Escrito em 1842, o conto O Capote, de Nikolai Gógol (1809-1852), destaca-se, por seu cunho social, no desenvolvimento da literatura russa do século 19, tornando-se um dos pilares do realismo naquele país. Nele, um pobre funcionário decide trocar seu capote velho e usado, já quase transparente, por um novo. Para tanto, procura pelo alfaiate Petrovitch, mas sai assustado com o custo que a encomenda teria. Passado algum tempo, e providenciado o dinheiro, exibe o capote novo no seu local de trabalho, ainda que “envergonhadamente”, tão tímido era. Convidado a participar de uma comemoração, na saída da mesma é assaltado e tem roubado o mesmo. Na tentativa de reavê-lo, busca as autoridades competentes, mas só encontra desatenção. Humilhado, adoece e vem a falecer. “E Petersburgo ficou sem Akáki Akákievitch, como se ali ele nunca houvesse estado. Desapareceu e ocultou-se um ser que ninguém defendera, que ninguém estimara, por quem ninguém se interessara”.
No entanto, apesar de aparentemente banal, a estória de Akáki assume, inesperadamente, um desfecho fantástico. Rumores correram Petersburgo falando do surgimento do fantasma de um funcionário à procura de seu capote. Sob o pretexto do capote roubado, tomava o capote das pessoas. Um funcionário que trabalhara com Akáki viu o fantasma e reconheceu-o. Mas isso causou-lhe tanto horror que optou por fugir do mesmo. A polícia, informada do ocorrido, tentou prender o fantasma. No entanto, como fazê-lo?

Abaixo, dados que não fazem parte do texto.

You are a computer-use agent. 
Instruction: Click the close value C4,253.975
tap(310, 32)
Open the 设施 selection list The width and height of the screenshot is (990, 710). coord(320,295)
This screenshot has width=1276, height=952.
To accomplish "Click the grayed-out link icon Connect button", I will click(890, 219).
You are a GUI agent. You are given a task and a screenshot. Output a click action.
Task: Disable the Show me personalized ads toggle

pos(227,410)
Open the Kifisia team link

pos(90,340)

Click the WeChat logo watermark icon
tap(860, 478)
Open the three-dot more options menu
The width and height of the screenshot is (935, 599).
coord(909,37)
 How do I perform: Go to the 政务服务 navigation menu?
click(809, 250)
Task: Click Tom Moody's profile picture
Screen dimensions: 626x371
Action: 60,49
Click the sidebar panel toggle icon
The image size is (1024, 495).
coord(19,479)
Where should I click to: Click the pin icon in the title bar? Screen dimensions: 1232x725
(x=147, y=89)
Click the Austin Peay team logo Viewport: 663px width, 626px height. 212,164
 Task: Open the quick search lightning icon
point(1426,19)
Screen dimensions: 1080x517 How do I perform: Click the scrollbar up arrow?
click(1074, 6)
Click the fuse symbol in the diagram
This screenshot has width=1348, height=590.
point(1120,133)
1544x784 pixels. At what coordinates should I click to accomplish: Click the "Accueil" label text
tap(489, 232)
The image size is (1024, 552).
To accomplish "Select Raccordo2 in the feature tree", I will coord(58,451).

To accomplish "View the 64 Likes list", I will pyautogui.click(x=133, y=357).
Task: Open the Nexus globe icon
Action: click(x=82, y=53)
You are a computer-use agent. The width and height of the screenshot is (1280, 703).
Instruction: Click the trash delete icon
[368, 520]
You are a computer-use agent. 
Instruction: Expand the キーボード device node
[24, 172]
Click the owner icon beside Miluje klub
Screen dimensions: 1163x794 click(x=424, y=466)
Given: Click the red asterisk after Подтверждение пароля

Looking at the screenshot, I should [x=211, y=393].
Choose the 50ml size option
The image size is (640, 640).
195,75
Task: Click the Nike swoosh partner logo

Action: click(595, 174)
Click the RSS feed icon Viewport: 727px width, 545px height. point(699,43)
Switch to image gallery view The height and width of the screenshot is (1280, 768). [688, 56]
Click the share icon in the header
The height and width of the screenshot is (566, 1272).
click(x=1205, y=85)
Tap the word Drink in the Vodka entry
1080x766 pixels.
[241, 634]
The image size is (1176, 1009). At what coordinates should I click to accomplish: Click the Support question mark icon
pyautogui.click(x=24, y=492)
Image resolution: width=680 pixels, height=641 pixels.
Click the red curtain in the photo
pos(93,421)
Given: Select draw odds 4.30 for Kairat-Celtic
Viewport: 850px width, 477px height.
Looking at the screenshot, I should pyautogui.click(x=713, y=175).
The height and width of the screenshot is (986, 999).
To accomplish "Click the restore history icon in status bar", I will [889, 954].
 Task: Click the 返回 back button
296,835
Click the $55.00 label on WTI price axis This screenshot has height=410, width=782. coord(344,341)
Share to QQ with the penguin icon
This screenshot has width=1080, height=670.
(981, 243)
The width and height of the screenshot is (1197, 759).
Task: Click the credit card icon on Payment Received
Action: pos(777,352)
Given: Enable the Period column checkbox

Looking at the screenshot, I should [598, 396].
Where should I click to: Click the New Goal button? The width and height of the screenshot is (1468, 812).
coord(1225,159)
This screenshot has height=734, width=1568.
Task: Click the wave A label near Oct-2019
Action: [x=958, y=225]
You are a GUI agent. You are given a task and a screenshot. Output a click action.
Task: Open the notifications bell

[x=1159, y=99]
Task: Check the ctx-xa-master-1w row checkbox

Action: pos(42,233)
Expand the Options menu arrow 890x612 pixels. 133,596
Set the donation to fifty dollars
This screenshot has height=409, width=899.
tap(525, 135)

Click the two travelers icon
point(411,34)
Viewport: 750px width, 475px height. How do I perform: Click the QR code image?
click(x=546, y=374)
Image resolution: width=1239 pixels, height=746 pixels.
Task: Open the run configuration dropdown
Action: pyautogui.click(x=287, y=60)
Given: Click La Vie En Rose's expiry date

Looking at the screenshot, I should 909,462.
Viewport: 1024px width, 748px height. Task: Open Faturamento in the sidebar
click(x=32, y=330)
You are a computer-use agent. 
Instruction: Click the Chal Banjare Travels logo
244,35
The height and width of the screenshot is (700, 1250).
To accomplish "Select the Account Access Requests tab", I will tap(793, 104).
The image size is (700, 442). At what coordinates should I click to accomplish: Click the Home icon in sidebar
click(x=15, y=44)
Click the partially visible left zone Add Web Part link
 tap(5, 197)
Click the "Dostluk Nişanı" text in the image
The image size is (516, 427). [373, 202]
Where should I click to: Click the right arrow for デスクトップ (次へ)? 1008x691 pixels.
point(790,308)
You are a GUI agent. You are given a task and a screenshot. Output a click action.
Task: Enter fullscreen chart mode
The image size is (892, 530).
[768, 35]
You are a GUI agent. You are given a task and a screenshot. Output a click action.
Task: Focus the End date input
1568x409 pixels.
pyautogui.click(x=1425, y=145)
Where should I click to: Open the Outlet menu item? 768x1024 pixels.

Eis que a “pessoa importante” que, no início, se recusara a ajudá-lo, encheu-se de remorsos e mudou de ideia. Porém, ao fazê-lo, soube que Akáki já havia morrido. Naquela noite, querendo desfazer-se do pensamento incômodo que se lhe tornara Akáki, ao invés de voltar para casa, foi em busca de consolo junto a uma amiga sentimental. No entanto, nas proximidades da casa desta, a “pessoa importante” foi abordada pelo fantasma de Akáki que lhe rouba o capote e pára de molestar inocentes vítimas.
Neste conto, o deslocamento de Akáki, na tentativa de reaver seu capote roubado, serve para sublinhar a identidade social (Akáki é vítima urbana da indiferença social), a identidade religiosa (sua alma é invencível, embora seu corpo seja frágil e efêmero), a identidade ética (Akaki personifica um desejo de fraternidade, que lhe é negada) e a identidade política (Akaki pertence a um grupo que está indefeso justamente pela razão que devia fortalecê-lo: sua liberdade individual) do indivíduo na Rússia de então. Por sua vez, tais identidades extrapolam o berço do autor e ganham a dimensão do cânone: a insignificância da vida, em sociedade, bem como, as expectativas que vão sendo frustradas, à medida que não se realizam, dão lugar à perplexidade ao revelar que há, em todos nós, um “Akáki” a retomar este círculo vicioso toda vez que se estabelecem casos semelhantes em sociedade.